Leslie Emory, executive director of OCISO, said there has been a 30-40 per cent decrease in new immigrants to Ottawa due to the pandemic. But because of COVID-19, the needs of immigrants have increased in the areas of food security, housing and mental health. 

Thankfully, OCISO is an organization well suited to meet the increased demands. Since 1978, it has been serving approximately 10,000 immigrants and refugees every year from its three Ottawa locations, including one in Hintonburg (945 Wellington St. W.).

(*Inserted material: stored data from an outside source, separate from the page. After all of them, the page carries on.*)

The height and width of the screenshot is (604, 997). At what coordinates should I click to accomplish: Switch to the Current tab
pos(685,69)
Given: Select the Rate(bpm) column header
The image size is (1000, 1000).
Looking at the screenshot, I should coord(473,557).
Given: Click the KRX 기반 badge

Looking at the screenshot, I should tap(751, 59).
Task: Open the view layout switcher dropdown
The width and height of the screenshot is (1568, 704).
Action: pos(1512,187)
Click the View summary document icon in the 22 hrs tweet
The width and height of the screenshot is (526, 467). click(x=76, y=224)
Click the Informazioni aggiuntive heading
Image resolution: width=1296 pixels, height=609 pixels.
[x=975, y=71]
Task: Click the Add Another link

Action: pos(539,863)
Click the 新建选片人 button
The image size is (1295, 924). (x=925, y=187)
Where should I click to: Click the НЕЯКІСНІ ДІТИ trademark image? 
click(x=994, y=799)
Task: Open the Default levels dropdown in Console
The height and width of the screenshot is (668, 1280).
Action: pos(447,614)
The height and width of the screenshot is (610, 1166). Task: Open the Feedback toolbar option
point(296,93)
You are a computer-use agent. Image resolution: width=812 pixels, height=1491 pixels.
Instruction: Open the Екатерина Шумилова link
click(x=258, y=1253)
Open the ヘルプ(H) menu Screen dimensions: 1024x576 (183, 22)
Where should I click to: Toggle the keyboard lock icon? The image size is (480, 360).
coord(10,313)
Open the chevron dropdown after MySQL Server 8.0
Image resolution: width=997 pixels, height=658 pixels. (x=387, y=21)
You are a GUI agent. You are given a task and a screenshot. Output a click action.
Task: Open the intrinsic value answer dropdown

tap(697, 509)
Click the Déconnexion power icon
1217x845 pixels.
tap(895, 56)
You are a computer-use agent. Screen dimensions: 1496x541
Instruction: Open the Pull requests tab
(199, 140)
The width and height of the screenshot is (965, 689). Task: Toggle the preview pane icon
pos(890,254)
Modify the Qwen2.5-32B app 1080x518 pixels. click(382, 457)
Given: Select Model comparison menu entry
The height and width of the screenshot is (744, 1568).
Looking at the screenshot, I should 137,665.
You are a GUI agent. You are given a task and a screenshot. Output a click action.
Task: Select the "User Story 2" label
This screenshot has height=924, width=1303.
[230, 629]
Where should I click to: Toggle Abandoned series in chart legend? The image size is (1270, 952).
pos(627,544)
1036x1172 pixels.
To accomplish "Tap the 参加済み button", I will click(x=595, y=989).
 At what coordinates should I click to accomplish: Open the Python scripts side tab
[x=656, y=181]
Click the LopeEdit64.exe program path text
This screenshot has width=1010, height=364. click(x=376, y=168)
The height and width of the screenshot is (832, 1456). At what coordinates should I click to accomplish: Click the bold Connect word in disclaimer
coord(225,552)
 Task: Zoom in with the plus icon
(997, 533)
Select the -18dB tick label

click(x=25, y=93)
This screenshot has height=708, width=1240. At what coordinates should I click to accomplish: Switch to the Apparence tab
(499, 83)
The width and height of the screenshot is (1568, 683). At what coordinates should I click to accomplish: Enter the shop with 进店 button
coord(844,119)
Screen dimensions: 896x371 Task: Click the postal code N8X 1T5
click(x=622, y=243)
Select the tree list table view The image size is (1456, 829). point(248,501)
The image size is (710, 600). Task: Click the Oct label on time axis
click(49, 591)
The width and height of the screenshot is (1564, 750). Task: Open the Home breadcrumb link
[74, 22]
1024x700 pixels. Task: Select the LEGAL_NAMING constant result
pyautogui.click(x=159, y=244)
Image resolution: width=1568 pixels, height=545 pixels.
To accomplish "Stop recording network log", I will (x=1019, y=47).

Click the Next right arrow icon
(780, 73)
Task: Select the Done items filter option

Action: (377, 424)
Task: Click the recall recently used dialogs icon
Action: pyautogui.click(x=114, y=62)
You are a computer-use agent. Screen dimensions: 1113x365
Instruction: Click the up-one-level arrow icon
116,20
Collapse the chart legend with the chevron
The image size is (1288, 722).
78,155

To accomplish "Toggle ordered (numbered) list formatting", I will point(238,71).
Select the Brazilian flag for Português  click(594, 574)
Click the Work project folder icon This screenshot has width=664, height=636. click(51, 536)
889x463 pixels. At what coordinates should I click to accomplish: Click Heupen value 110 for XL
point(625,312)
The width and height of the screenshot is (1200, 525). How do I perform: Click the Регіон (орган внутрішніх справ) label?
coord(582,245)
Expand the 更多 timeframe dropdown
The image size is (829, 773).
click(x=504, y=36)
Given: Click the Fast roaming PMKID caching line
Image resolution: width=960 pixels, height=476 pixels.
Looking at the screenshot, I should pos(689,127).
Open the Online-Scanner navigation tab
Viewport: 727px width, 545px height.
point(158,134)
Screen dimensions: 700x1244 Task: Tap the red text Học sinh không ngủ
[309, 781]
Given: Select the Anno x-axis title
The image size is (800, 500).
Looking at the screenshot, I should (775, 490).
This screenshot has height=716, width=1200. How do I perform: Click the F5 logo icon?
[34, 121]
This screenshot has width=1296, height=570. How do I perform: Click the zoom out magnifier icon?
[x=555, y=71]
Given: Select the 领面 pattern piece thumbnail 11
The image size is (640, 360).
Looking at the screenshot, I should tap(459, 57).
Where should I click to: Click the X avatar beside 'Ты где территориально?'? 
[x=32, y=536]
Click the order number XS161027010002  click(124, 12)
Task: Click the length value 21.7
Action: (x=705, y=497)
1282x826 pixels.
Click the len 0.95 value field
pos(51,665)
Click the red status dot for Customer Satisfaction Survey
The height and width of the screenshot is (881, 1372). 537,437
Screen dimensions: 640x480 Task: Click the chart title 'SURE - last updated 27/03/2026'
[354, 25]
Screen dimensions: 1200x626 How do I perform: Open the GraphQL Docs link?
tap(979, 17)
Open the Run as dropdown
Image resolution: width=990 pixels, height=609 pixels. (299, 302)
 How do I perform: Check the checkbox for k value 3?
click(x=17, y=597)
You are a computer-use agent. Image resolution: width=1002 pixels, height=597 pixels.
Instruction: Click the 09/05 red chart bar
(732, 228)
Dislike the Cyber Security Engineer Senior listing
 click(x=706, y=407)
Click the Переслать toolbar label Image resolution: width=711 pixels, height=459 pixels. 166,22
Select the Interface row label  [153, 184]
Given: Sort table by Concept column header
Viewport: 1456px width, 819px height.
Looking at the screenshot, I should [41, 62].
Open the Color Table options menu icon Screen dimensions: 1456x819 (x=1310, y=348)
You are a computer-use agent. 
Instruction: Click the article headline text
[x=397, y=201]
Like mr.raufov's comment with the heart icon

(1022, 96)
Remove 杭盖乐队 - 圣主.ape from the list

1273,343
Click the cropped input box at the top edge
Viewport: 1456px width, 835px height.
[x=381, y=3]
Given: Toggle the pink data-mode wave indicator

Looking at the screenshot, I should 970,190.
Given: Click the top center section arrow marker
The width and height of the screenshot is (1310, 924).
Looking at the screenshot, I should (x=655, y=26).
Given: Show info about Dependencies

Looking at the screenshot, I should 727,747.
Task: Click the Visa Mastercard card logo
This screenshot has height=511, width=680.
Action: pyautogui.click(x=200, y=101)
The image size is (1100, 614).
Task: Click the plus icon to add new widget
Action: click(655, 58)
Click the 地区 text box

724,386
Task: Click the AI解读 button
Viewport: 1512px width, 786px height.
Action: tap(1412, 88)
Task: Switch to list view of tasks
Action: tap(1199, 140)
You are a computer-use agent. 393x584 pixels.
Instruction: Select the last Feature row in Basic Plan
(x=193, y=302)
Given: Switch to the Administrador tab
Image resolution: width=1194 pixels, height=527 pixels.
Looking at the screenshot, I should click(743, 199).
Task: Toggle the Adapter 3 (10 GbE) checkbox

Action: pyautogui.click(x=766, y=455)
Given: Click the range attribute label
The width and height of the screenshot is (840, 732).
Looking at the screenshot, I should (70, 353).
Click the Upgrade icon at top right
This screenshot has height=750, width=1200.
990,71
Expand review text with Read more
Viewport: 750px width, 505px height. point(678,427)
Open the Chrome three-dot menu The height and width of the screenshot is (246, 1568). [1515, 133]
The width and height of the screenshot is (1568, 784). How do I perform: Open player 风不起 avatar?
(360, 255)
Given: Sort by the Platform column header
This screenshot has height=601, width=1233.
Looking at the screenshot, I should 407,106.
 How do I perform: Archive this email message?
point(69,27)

Emory said all OCISO programs are intended to support the settlement and integration of newcomers into Canada. When immigrants first arrive in Ottawa, they are given settlement support in “things people need to be able to know about to settle into the city,” like finding housing, getting a health card and learning to navigate public transit, Emory said.

The programs OCISO offers to newcomers are extensive and multifaceted. The organization offers free, full-time “Language Instruction for Newcomers to Canada” classes to over 125 immigrants and their children. According to Emory, students will go from having pre-literacy, (meaning they are not literate in their own language) to graduating with full language proficiency and being able to gain employment in Canada.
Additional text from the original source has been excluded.